* _RECORDS TO PROCESS_
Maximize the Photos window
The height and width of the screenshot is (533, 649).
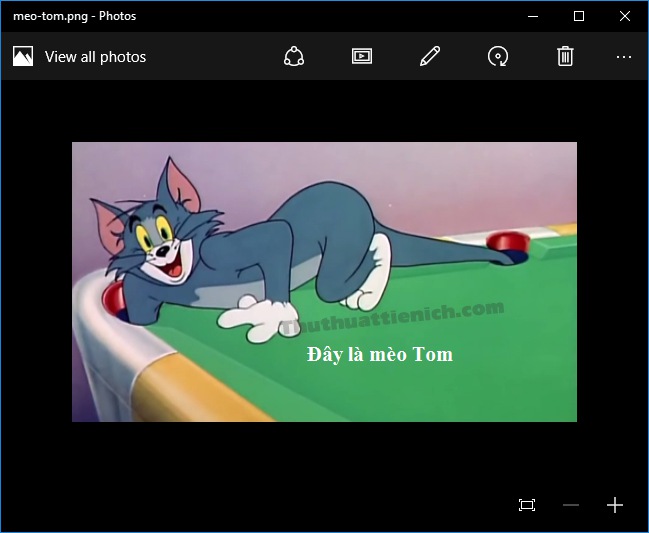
--
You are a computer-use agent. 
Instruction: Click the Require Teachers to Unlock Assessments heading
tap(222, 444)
==
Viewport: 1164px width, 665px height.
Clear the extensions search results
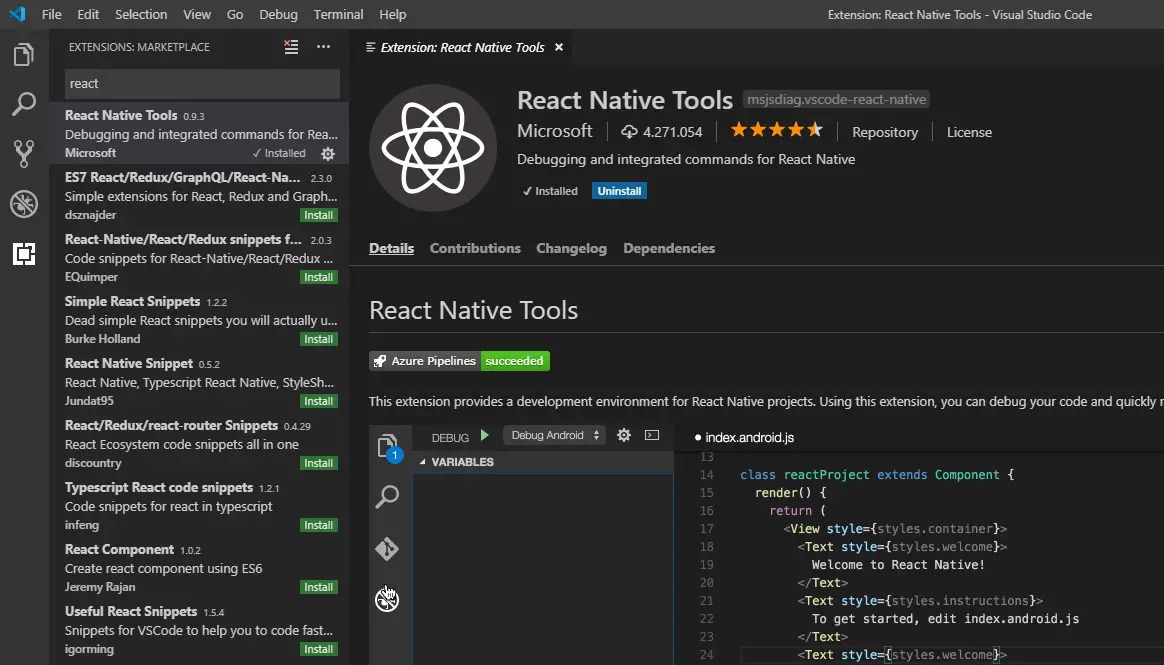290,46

* _EXERCISE AIM_
In the records above, find each line with the string "height" and list it.

* _RESULT FOR THIS EXERCISE_
The height and width of the screenshot is (533, 649).
Viewport: 1164px width, 665px height.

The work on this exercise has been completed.